_Work to complete_
Print every entry exactly once more, omitting each picture.

_Exercise data_
◆ ◆ ◆ ◆ ◆
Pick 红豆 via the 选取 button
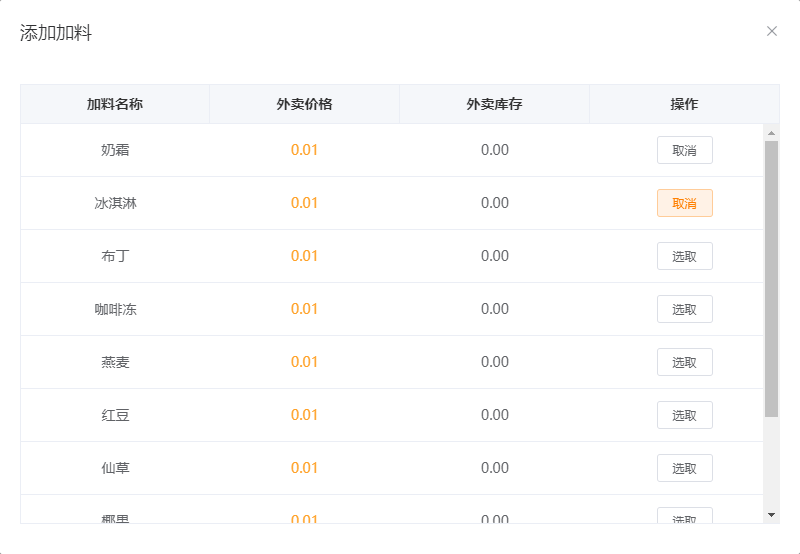The image size is (800, 554). 684,415
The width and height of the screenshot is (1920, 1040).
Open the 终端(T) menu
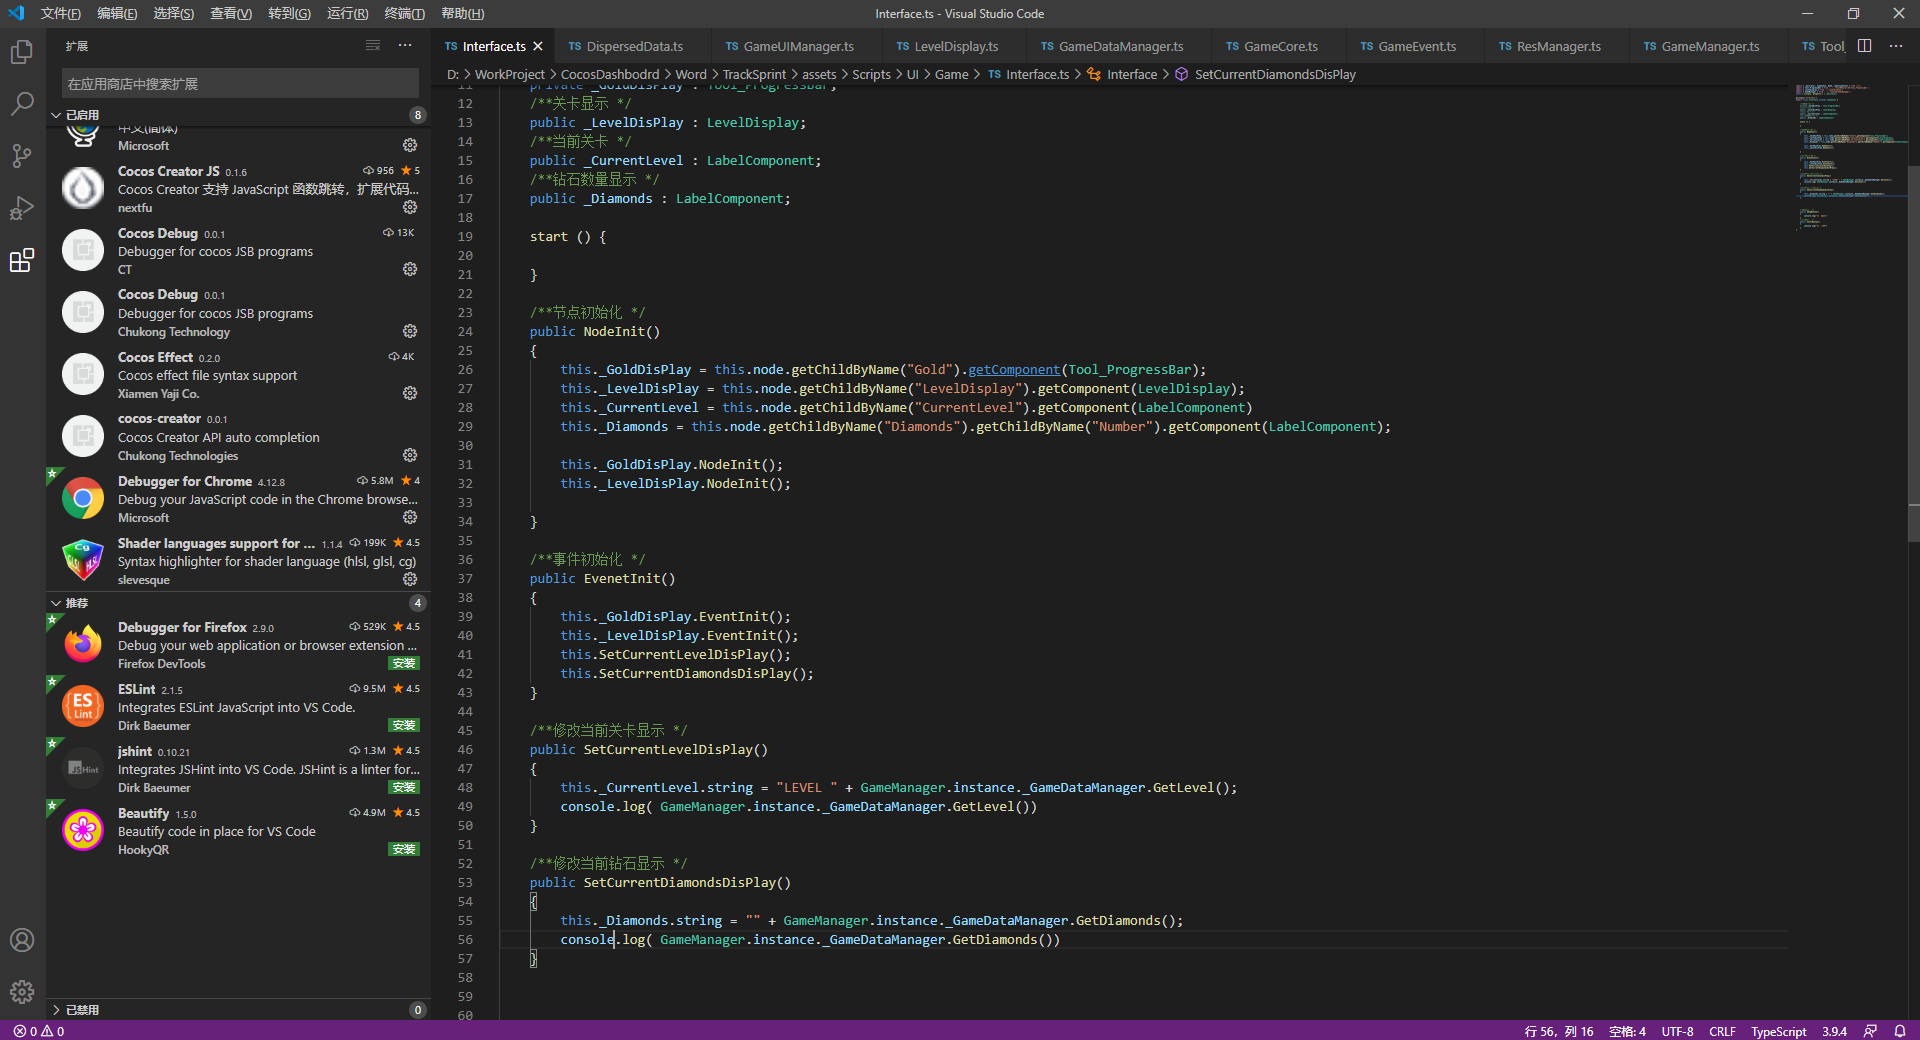(x=404, y=13)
◆ ◆ ◆ ◆ ◆
_Written reply_
Pick 红豆 via the 选取 button
The image size is (800, 554). 684,415
The width and height of the screenshot is (1920, 1040).
Open the 终端(T) menu
(x=404, y=13)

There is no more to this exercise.